Le CES révèle la dualité de la révolution numérique. L’industrie informatique ne cesse de gagner en puissance et de se concentrer, quelques acteurs majeurs ayant la maîtrise de l’infrastructure technique qui constitue le socle indispensable de la performance. Simultanément, viennent se greffer sur ce socle une multitude de solutions, parfois marginales ou éphémères, issues de centaines de milliers d’entrepreneurs et d’innovateurs répartis sur toute la planète. De cette effervescence créative, brouillonne et spontanée, émergeront des pratiques et des usages qui contribueront à tisser les mailles d’un nouvel environnement socio-technique. Les formes de ce nouvel environnement émergent progressivement de ce double mouvement de transformation technique et de création d’opportunités. Elles sont encore floues, certaines pistes ne se concrétiseront pas comme nous l’avons vu pour la promesse avortée de la généralisation de l’image 3D ou de la transformation du système de production par la multiplication des imprimantes 3D. Elles prendront certainement des formes imprévisibles et une ampleur encore insoupçonnable.
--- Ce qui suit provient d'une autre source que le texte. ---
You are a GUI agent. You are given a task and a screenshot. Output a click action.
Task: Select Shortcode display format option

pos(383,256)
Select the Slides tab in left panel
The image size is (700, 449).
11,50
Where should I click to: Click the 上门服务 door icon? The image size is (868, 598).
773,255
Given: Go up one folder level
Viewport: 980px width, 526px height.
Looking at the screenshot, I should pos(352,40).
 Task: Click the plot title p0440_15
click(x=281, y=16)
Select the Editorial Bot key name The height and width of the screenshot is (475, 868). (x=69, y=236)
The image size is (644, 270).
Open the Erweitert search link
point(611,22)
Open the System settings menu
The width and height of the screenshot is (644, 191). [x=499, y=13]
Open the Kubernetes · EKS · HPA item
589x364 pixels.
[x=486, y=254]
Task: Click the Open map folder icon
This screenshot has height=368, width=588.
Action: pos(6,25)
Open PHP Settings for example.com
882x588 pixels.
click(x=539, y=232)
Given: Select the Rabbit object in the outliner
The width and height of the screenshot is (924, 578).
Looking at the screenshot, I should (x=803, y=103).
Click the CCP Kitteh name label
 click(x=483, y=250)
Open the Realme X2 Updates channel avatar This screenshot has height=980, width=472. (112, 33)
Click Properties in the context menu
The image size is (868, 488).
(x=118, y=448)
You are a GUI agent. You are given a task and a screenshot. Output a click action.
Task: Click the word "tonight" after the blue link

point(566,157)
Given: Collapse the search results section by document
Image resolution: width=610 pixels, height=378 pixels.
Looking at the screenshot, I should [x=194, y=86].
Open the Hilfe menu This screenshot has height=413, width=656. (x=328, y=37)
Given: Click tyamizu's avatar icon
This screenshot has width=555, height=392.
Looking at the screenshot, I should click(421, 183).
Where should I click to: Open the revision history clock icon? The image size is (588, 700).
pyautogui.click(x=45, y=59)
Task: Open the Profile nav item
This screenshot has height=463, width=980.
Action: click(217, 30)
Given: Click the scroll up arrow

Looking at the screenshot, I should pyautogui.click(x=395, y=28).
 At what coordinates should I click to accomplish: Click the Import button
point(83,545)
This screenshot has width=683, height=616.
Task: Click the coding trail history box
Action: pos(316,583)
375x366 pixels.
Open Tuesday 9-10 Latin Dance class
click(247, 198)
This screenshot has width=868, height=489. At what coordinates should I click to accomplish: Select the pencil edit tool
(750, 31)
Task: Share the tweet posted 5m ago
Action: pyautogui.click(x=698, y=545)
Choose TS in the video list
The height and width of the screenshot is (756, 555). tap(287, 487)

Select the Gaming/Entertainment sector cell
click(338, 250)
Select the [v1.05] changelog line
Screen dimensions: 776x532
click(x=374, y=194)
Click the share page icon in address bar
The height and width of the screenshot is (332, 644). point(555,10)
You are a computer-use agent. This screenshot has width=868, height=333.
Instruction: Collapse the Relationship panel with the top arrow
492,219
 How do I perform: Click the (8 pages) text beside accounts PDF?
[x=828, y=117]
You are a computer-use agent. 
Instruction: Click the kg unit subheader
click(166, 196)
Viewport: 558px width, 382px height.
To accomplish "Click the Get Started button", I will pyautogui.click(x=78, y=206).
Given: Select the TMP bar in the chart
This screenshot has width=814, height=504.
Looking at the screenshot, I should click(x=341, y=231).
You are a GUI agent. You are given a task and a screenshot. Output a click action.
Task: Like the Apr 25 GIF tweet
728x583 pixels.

L’intérêt du CES est de nous plonger dans ce mouvement puissant de tectonique des plaques techniques et d’usages et de permettre sinon des prévisions fiables, tout au moins des analyses des vecteurs de force en présence.

La transformation continue des pratiques sociales

Chacun peut observer dans son environnement immédiat, au travail, dans la vie quotidienne, la transformation effective des pratiques courantes. Avec l’irruption du smartphone, on sait désormais, avec ce seul outil, prendre des décisions informées et contextuelles pour organiser son temps, ses itinéraires, l’usage des moyens de transport, ses relations personnelles et professionnelles. On sait choisir, comparer, acheter, payer. On peut améliorer sa forme physique, gérer la température de son domicile, surveiller ses enfants à distance, piloter sa consommation d’énergie. Et tout ceci sans délai, de n’importe quel point, à n’importe quelle heure.… Quand à chaque nouvelle version de smartphone, la presse boude en trouvant qu’il n’y a plus d’innovations, on a tout simplement oublié qu’avec cet outil, et son environnement technique de logiciels, de réseaux, de géolocalisation, de capteurs, tout a déjà profondément changé. Et si le marché ralentit, les chiffres font encore rêver avec environ 1,6 milliard de ventes en 2016.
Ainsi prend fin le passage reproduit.